L’ensemble de ces tests s’est déroulé sur une période d’un mois seulement (week-ends compris) et pour un coût financier nettement moindre que celui des études précédentes, avec pour résultat final un design présentant des caractéristiques techniques très supérieures à tous les casques réalisés jusqu’alors. De plus, grâce à la CFD, les équipes de Louis Garneau ont pu se constituer une bibliothèque de données infiniment plus riche qu’avec les méthodes traditionnelles – données qui seront évidemment exploitées pour les prochaines générations des casques de la marque. Rien d’étonnant après cela que Vorttice ait rencontré un succès planétaire.
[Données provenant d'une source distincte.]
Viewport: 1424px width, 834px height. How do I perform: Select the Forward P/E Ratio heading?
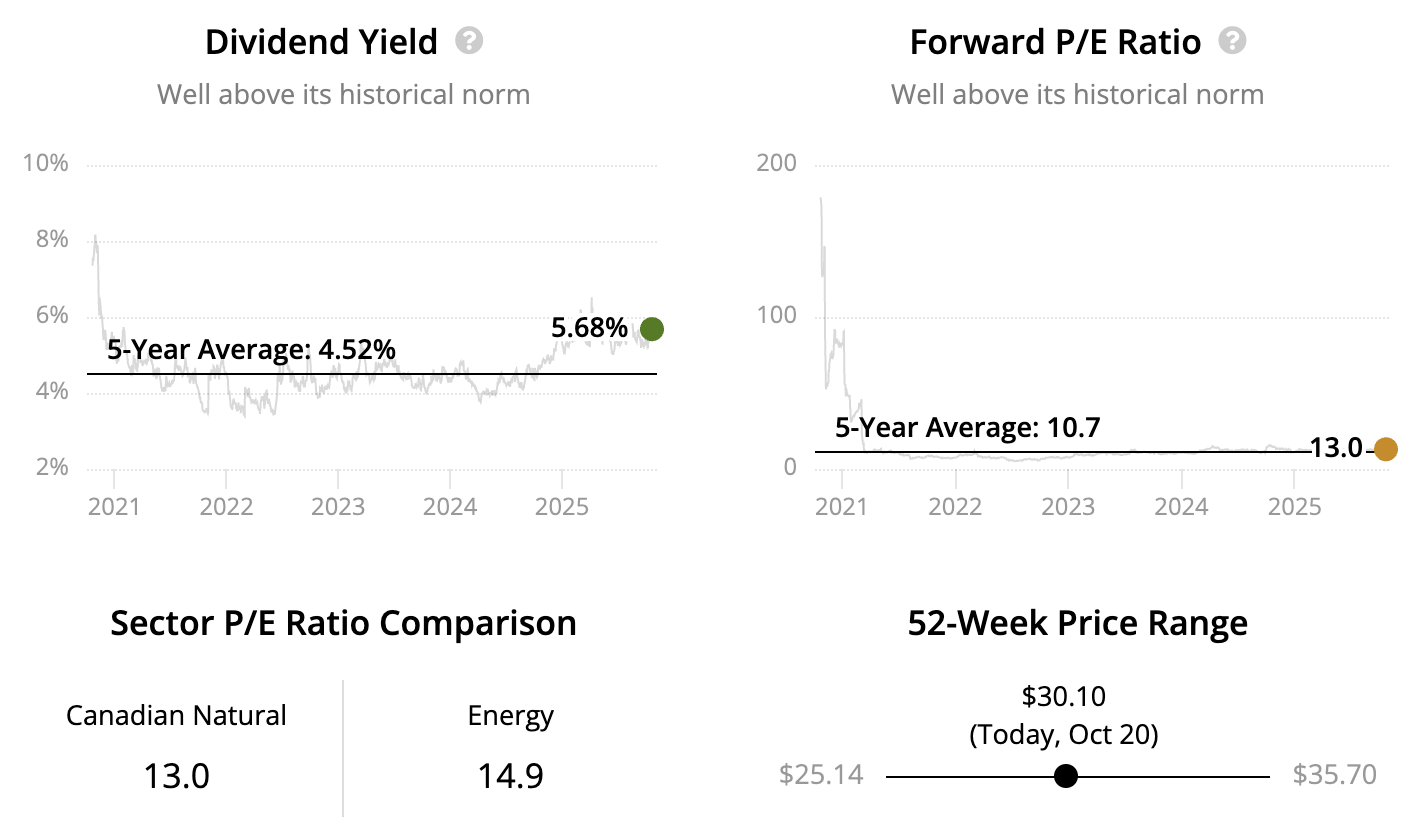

Outre qu’il équipait le team Europcar lors du dernier Tour de France, c’est lui qu’a choisi Mirinda Carfrae, triathlète championne du monde…

Dans les coulisses du laboratoire

Malgré la complexité technique de Vorttice, l’analyse CFD ne mobilise que 10 millions de polyèdres pour affiner son aérodynamique en situation, ce qui permet d’utiliser des ressources de calcul raisonnables. Par ailleurs, le processus de conception n’impose qu’une modélisation CAO 3D, des itérations CFD/CAO, un prototypage rapide et un unique essai en soufflerie. Après quoi, la production peut être lancée.

Fig. 5 – Vue en maillage de surface du casque et du cycliste.

Dans ce cadre, le processus de conception est clairement un travail en partenariat distant. En une seule journée, les équipes de Lx R&D sont capables de mettre en place une nouvelle itération de conception et de démarrer avec un nouveau modèle numérique. Il leur suffit ensuite, pour produire un nouveau design, d’envelopper le casque autour du cycliste virtuel pour ôter toute impureté CAO (en utilisant l’outil d’encapsulage de surface de STAR-CCM+) puis de remailler le tout. A chaque étape, seules les caractéristiques physiques sont réutilisées. En fin de cycle [jeu de mot – ndlr], les résultats sont envoyés aux ingénieurs de Louis Garneau pour analyse et modifications.

Voilà une illustration supplémentaire des bénéfices de la simulation numérique par rapport à la conception “à l’ancienne”. Les gains réalisés en performance technique, en coûts et en temps ont d’ailleurs conduit Louis Garneau à prolonger son partenariat avec Lx R&D. Un successeur à Vorttice est aujourd’hui à l’étude, qui va bénéficier d’une toute nouvelle plateforme d’ingénierie numérique intégrée autour des outils CD-adapco. Une information importante que nous livrons à ceux de nos lecteurs qui seraient tentés par les paris sportifs…

[En détails]

A quelques cheveux près…

Sachant qu’en cyclisme chaque seconde compte vraiment, un petit avantage aérodynamique peut aller jusqu’à faire gagner – ou perdre – l’épreuve reine qu’est le Tour de France. En 1989, à la veille de la dernière étape (un contre-la-montre de 24,5 km),  Greg Lemond est provisoirement second, à 50 secondes  derrière Laurent Fignon. Pour la plupart des observateurs, ce retard paraît insurmontable : Lemond devrait en effet parcourir chaque kilomètre en deux secondes de moins que Fignon, qui n’est pourtant pas mauvais dans ce type d’épreuve. Par un bel après-midi parisien, Lemond, qui utilise un casque et un vélo aérodynamiques, bat pourtant Fignon, qui court avec un vélo classique, de 58 secondes. L’analyse a posteriori suggère que la traînée de la queue de cheval de Fignon a suffi à le ralentir des 8 secondes qui ont valu à Lemond d’inscrire son nom au palmarès du Tour.